O problema
Atualize o trecho da fonte começando em "Outra novidade foi" e terminando em "nacional no Alvorada.", trocando "vinho" por "cachaça", e apresente-o completo.

Fonte
============================================================
Outra novidade foi a fabricação, por uma indústria de Franca (SP) dos sapatos que ele e sua mulher, Marisa, calçarão na posse. Faria muito bem à indústria nacional do vestuário se o presidente e seus principais colaboradores, todos ocupantes de cargos públicos, usassem roupas nacionais, inclusive as gravatas, como parece acontecer com Lula. (Nos Estados Unidos, o candidato a presidente George McGovern viu sua candidatura começar a naufragar depois de visitar uma fábrica de sapatos calçando um mocassim italiano.)
Feito isso, faltaria só servir vinho nacional no Alvorada.

Uma instrutiva viagem de ônibus
Num país onde autoridades e técnicos estão dispostos a fazer de tudo para melhorar a vida de quem usa transportes públicos, menos andar de ônibus, é um prazer anunciar o livro "Jornadas Urbanas", da professora Janice Caiafa. Ele trata de "exclusão, trabalho e subjetividade nas viagens de ônibus na cidade do Rio de Janeiro". A professora anda de ônibus (linha Glória-Leblon), foi assaltada (dançou em R$ 20, mas ficou com o relógio) e conversou com toda a linha de trabalhadores do negócio.
Mostrou que, numa cidade onde 47 empresas com 7.250 ônibus transportam 85 milhões de passageiros por mês, o serviço é feito sob regras selvagens. São selvagens para motoristas, que não podem ir ao banheiro depois que chegam ao ponto final. Ou para os trocadores, que são obrigados a reembolsar os patrões se são assaltados quando têm na gavetinha mais do que a quantia permitida pela empresa. (Ao atingir o limite, deveriam botar o dinheiro no cofre, mas já houve caso de trocador assassinado por estar sem dinheiro na gaveta.) A selvageria chega ao passageiro com as loucas corridas, com o motor dianteiro quente e barulhento e com a má vontade dos motoristas para com os idosos que entram pela porta da frente.
============================================================
[Registros de localização de palavras e elementos]

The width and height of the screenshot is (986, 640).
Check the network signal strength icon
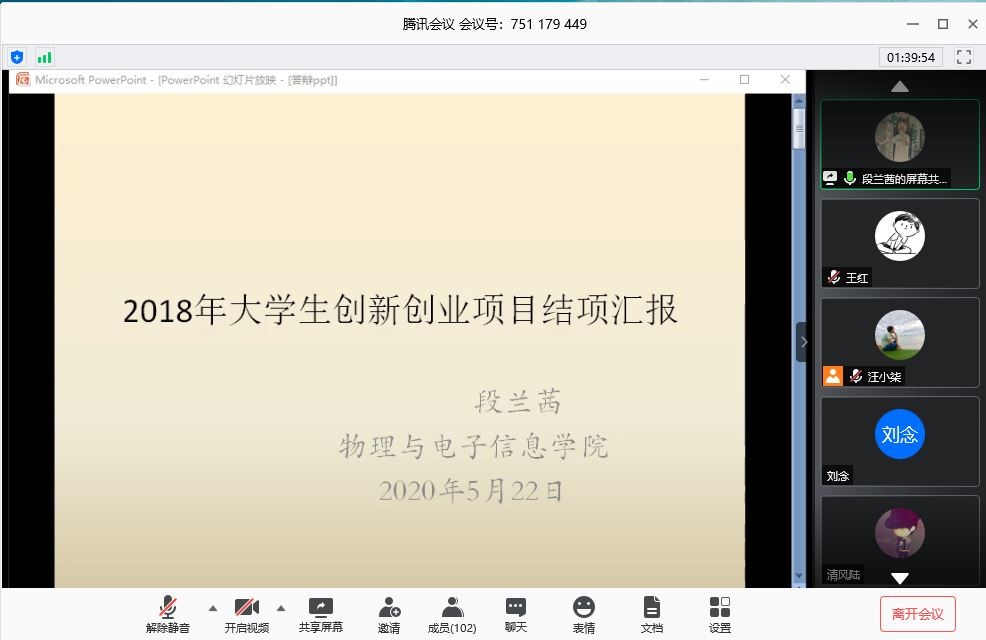[44, 57]
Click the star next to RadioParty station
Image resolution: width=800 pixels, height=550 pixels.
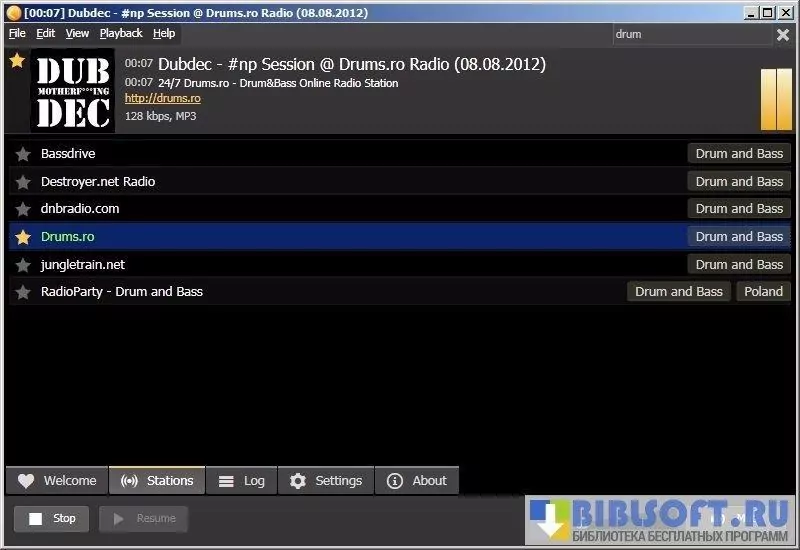pyautogui.click(x=23, y=292)
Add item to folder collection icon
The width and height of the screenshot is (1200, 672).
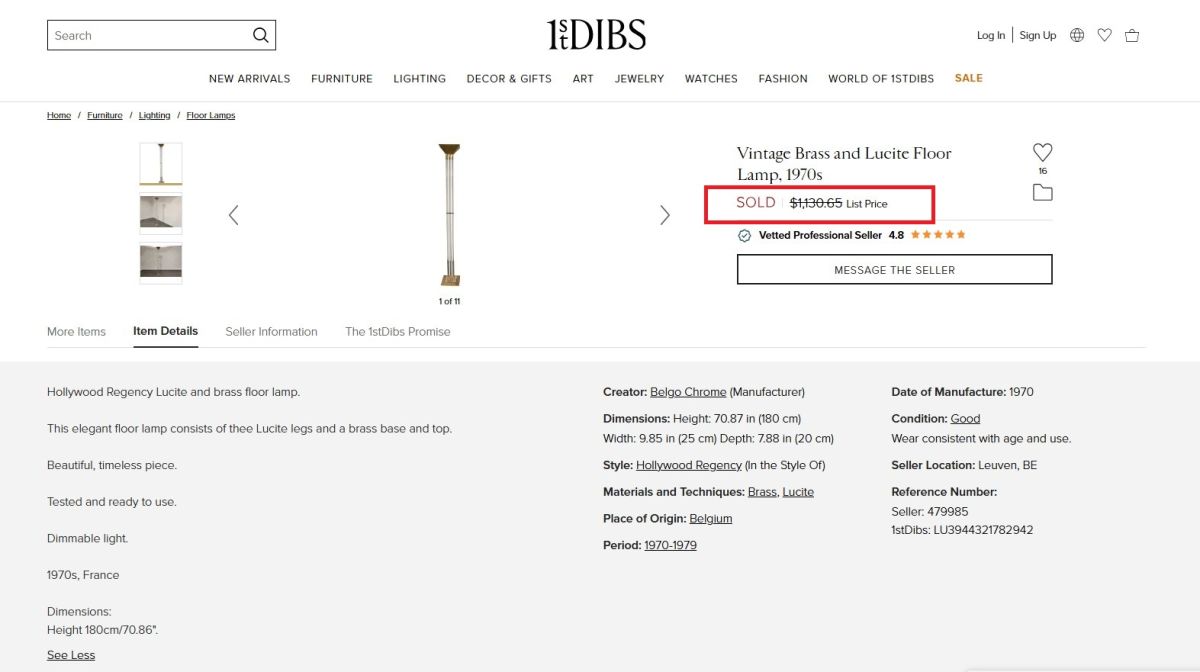1042,193

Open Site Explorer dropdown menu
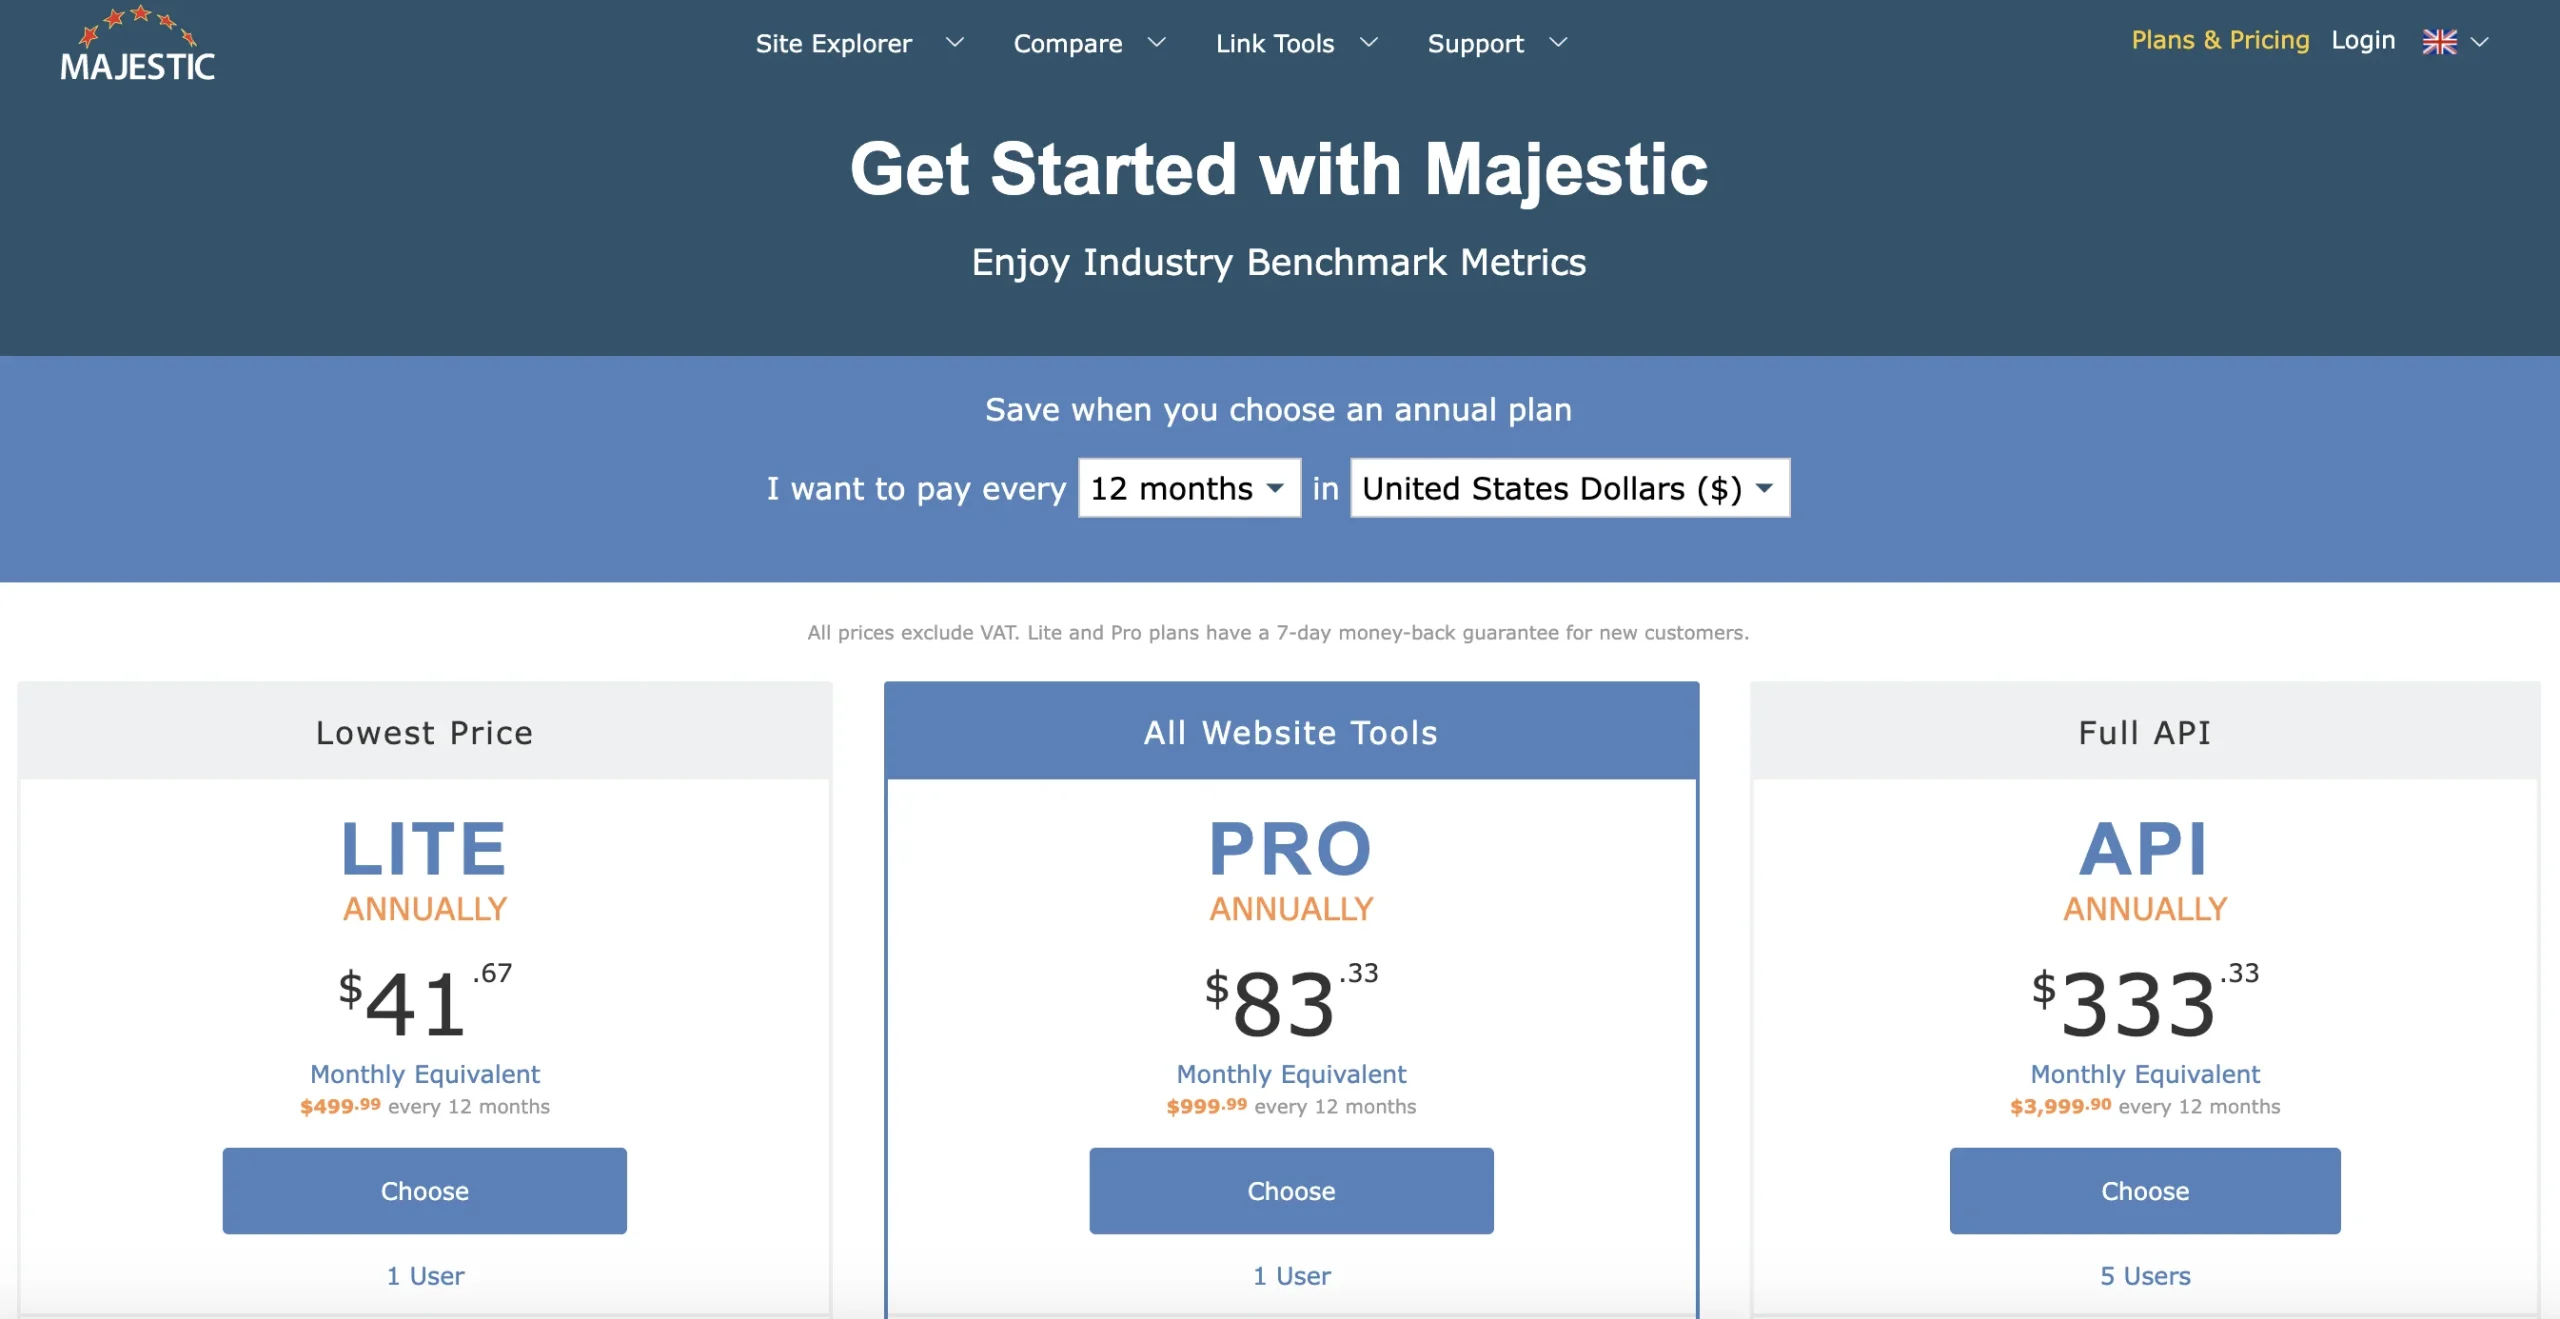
============================================================
Resultado
Outra novidade foi a fabricação, por uma indústria de Franca (SP) dos sapatos que ele e sua mulher, Marisa, calçarão na posse. Faria muito bem à indústria nacional do vestuário se o presidente e seus principais colaboradores, todos ocupantes de cargos públicos, usassem roupas nacionais, inclusive as gravatas, como parece acontecer com Lula. (Nos Estados Unidos, o candidato a presidente George McGovern viu sua candidatura começar a naufragar depois de visitar uma fábrica de sapatos calçando um mocassim italiano.)
Feito isso, faltaria só servir cachaça nacional no Alvorada.